— Texte fourni —
Retraites: des députés LREM très réticents quant à un éventuel recul de l’âge de départ

PARIS, 2 avril 2019 (AFP) – Projet de tribune, avertissement sur un « risque politique »: des députés LREM ont marqué de diverses façons leur désapprobation quant à un éventuel recul de l’âge de départ à la retraite, a-t-on appris mardi de sources parlementaires.

Le sujet de la dépendance a émergé dans le grand débat et un des groupes de travail des députés LREM dans ce cadre a averti du « risque politique lié à une éventuelle annonce de la suppression de jours fériés ou d’un allongement de l’âge de départ à la retraite », dans la synthèse remise à la presse.

Par ailleurs, Corinne Vignon, présidente du groupe de travail transpartisan sur la réforme des retraites, mis en place en janvier à l’Assemblée, a envoyé récemment à ses collègues LREM un projet de tribune, que s’est procurée l’AFP.

« Les annonces issues de plusieurs ministères génèrent anxiété et incertitude chez nos concitoyens. Pourtant, le relèvement de l’âge est une fausse bonne idée », proclame-t-elle.

La députée de Haute-Garonne rappelle l’engagement de campagne d’Emmanuel Macron de maintenir l’âge de départ à 62 ans, et pointe « Bercy (qui) voudrait nous inciter à reculer l’âge de la retraite pour trouver sans beaucoup d’effort les 9 milliards nécessaires pour financer la dépendance de nos aînés ».

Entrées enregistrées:
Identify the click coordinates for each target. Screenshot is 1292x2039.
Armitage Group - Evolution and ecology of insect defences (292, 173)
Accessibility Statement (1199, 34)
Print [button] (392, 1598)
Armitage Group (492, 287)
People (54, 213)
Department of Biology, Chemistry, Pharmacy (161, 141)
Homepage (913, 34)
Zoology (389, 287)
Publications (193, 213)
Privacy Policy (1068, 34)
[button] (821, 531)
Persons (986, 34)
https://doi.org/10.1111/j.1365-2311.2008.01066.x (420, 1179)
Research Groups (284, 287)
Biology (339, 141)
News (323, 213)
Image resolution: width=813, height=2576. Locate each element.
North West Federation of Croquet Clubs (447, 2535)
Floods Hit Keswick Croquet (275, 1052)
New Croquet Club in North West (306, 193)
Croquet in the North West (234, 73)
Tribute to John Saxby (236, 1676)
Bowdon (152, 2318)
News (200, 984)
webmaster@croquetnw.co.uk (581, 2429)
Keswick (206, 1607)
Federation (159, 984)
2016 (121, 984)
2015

— Consigne 1 —
Selon la dépêche sur les retraites, quel âge de départ Emmanuel Macron s'était-il engagé à maintenir pendant sa campagne ?
— Consigne 2 —
Reprenez la dépêche sur le recul de l'âge de départ à la retraite après sa dernière phrase et poursuivez-la.
Les entrées proviennent d'une autre source.

— Réponse rédigée 1 —
62 ans.

— Réponse rédigée 2 —
Mais mardi matin lors de la réunion du groupe majoritaire, son président Gilles Le Gendre a indiqué avoir demandé à Mme Vignon de « suspendre ce débat », ce qu’elle a accepté, selon des participants. « Ce débat a une immense valeur, mais il est arrivé au mauvais moment », en pleine conclusion du grand débat, a-t-il expliqué.

Le Premier ministre a assuré mi-mars que la future réforme des retraites ne toucherait pas à l’âge légal de départ, tout en se disant ouvert à l’idée de « travailler plus longtemps » pour financer la prise en charge des personnes âgées dépendantes.

La ministre de la Santé a, elle, dit ne « pas » être « hostile » à l’idée de retarder l’âge de départ, n’excluant pas de « proposer un allongement de la durée de travail ». Mais face à la polémique née de ses propos, Agnès Buzyn a assuré qu' »aucune modification de l’âge minimal de départ à la retraite n’est envisagée, ni sur la table des négociations que pilote le haut commissaire à la réforme des retraites », Jean-Paul Delevoye.

Ce dernier a assuré que l’âge légal de départ « reste(ra) fixé à 62 ans » dans le cadre du système « universel » voulu par Emmanuel Macron.